Date: 2009-02-12 15:30 EST
One Year Later

The sounds of metal on metal, forcing shape out of nothing between hammer and anvil with heat radiating onto her skin — it was a comfort that was almost better than sex. It was control, and it was alluring.

Since abandoning Earth and the city, her move to Rhy'din was inevitably profitable. After a few months of just scraping by, she managed to build the finances for her own workshop again in the hellish pit that was West End. Anne fit right in.

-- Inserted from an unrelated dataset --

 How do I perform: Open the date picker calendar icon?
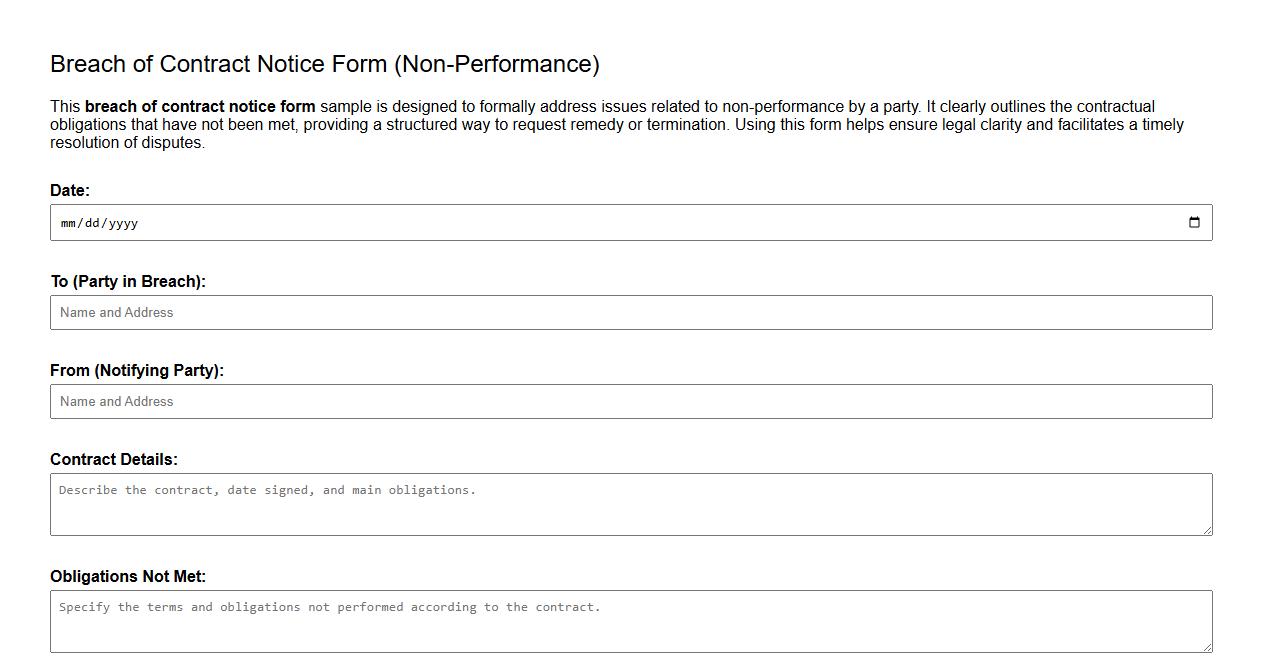tap(1195, 222)

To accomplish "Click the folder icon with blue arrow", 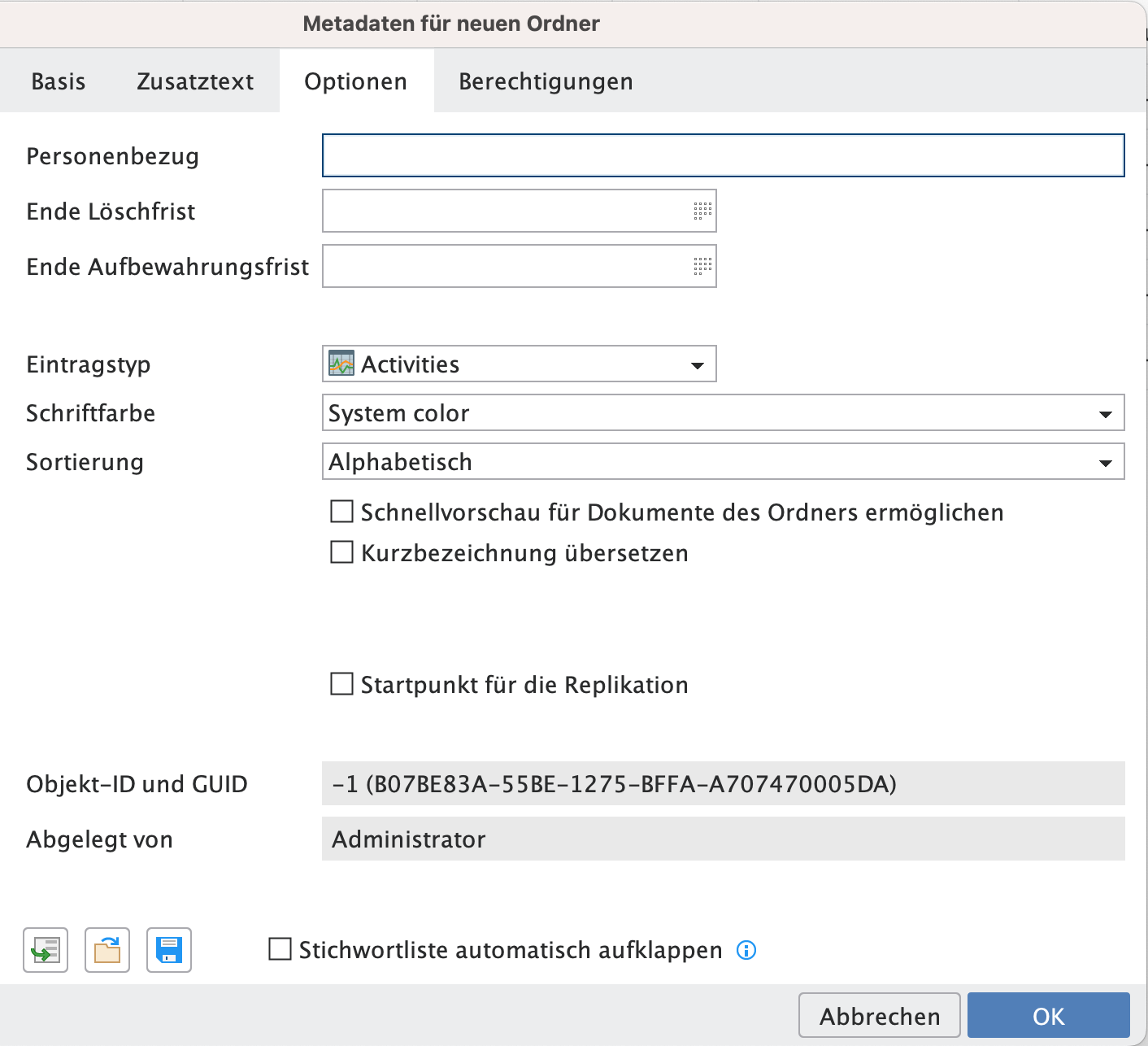I will click(107, 950).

The heat thrown off the fire was enough to have the gleam of sweat on her arms and face, lifting the hammer again for another forming blow of the red-hot metal atop the anvil. There were no blueprints for the shape, no schematics or instructions; it was instinct that drove her and the trade skill was a second skin. The clang of metal echoed dully around the shop, where scraps of metal, wire, tools, and gods know what lay scattered haphazardly like a muse's inspiration. Her expression was stoic. Normally her mind would be intently focused on her work, but today..

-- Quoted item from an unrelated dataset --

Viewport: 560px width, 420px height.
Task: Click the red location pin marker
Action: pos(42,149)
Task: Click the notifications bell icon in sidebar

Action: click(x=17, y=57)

Clang. The metal snapped beneath her hammer, brittle from heat and pressure. "F**k," she hissed, jerking away as one red-hot piece skittered off, settling on the dirt floor. Distraction easily shifted to frustration, and the tattoo-faced woman scowled as she resisted the urge to toss her damn hammer into the fire, burn it down to char and ash. Instead, the same thoughts rolled in her mind over and over again: the Spaniards, the hounds, the detective, and Herzwerk.

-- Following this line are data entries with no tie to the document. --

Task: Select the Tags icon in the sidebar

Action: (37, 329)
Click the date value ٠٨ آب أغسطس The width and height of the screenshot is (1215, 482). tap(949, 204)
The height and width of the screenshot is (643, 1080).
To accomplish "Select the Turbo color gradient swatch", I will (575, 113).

Anne pulled away from her anvil, leaving the fire untended as she crossed the length of her small workshop. For a year, she managed to escape the city's long arms and make her own again, leaving Herzwerk to blindly finger through her dust. Now she saw her own handiwork on the streets again, and her paranoia ran high.

She walked through the false-wall, feeling the momentary shiver of magic on her skin as she passed through the illusion and into a different world: her true workshop, her real home. Anne blindly felt the wall for a lightswitch, flipping on the yellowing lights. They flickered to life with an unhealthy hum, exposing the myriad of copper and bronze components, the gears and cogs which lie scattered. On the workbench, her Hound's head followed the sound, infrared eyes honing in on her form; it was still missing vital parts, but she could hear the careful, quiet whirring of its internal engine.

"Hello, baby," she murmured. "I'm home."